*** Selected extract ***

Doctors are advising parents to feed babies peanut products before their first birthday to reduce the child's risk of developing a peanut allergy.
The advice appears in a new guide for health care providers. It was published in the Canadian Medical Association Journal (CMAJ).
A team of allergy experts and child care specialists wrote the new guidance. They suggest adding soft, crushed peanuts to a baby's diet beginning at four months of age. They say babies should continue to get "substantial" amounts of peanut products in their first year of life.
Doctor George du Toit is with King's College London in Britain. He helped prepare the guide. He said it is important to speak with a doctor early on to make sure the child does not already have an allergic reaction.
The new guidance is a "complete reversal" from earlier advice to parents, noted Doctor Ruchi Gupta. Earlier guidelines suggested waiting to feed children peanut products until they were much older.
Gupta is a pediatrician and food allergy researcher at Northwestern University in Evanston, Illinois. She predicted that many parents will be fearful of following the new guidance.
"There's...resistance from parents because they're fearful about doing this at home with their infants and what may happen," Gupta told the Reuters news agency.
Peanut allergies usually develop before age 2. They are a major worry for parents, who need to closely watch everything their children eat inside and outside the home.
Allergic reactions to peanuts can include skin conditions, difficulty breathing and low blood pressure. The person can feel sick to the stomach, and develop swelling of the tongue, eyes or face. In severe cases, a peanut reaction can kill, unless the child is given an injection of epinephrine.
Because of such risks, doctors had been urging parents to avoid giving peanut products to babies.
But a 2015 study led medical experts to reconsider the guidelines.
The study involved 640 babies, all of whom were younger than 11 months. Each child had either an egg allergy or the skin condition eczema. Both disorders increase the child's risk for developing a peanut allergy. But researchers found that when these high-risk babies were fed a small amount of peanut butter three times a week, only three percent went on to develop the allergy after five years. By comparison, 17 percent of children who avoided peanuts became allergic.
In the new guidelines, the experts propose introducing peanut protein as one of a baby's first foods.

*** End of Selected extract ***
*** Extracted information ***

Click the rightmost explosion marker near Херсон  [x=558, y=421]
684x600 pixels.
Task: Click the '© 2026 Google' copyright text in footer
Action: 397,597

*** End of Extracted information ***
*** Extracted information ***

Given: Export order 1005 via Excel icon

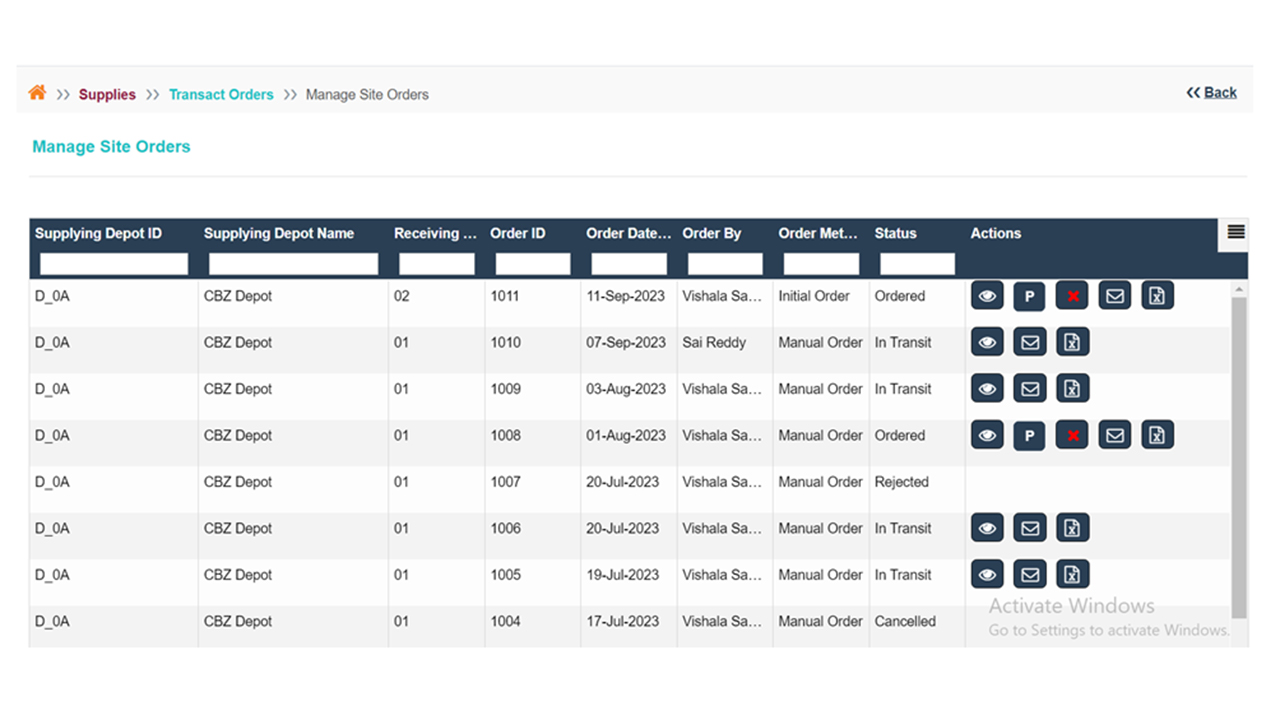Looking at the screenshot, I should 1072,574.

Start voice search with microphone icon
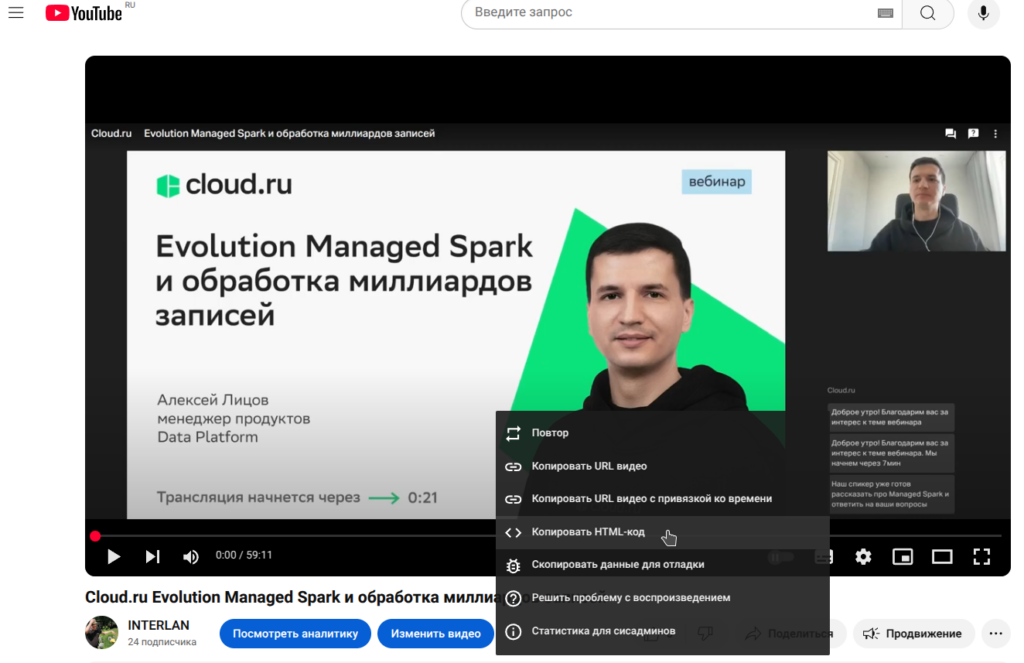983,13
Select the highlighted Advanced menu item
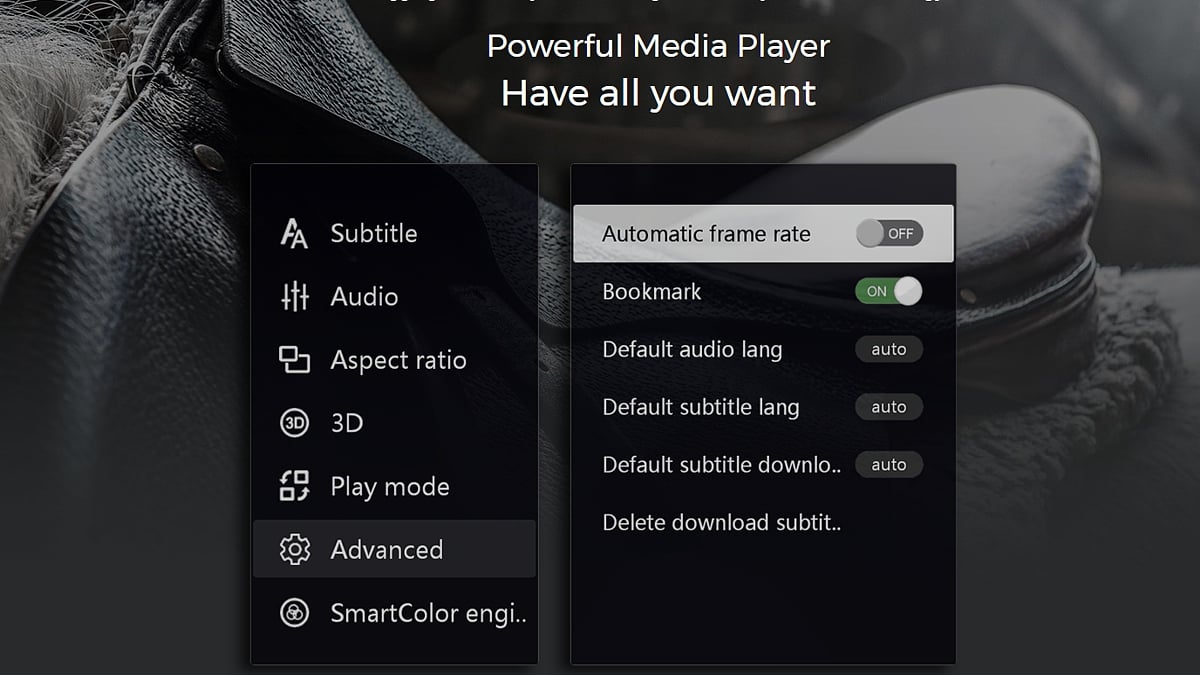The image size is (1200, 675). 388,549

*** End of Extracted information ***

◆ **Aim of the exercise**: According to the peanut allergy article, in which journal was the new guide for health care providers published? The records come from a separate source.

◆ **Answer section**: The Canadian Medical Association Journal (CMAJ).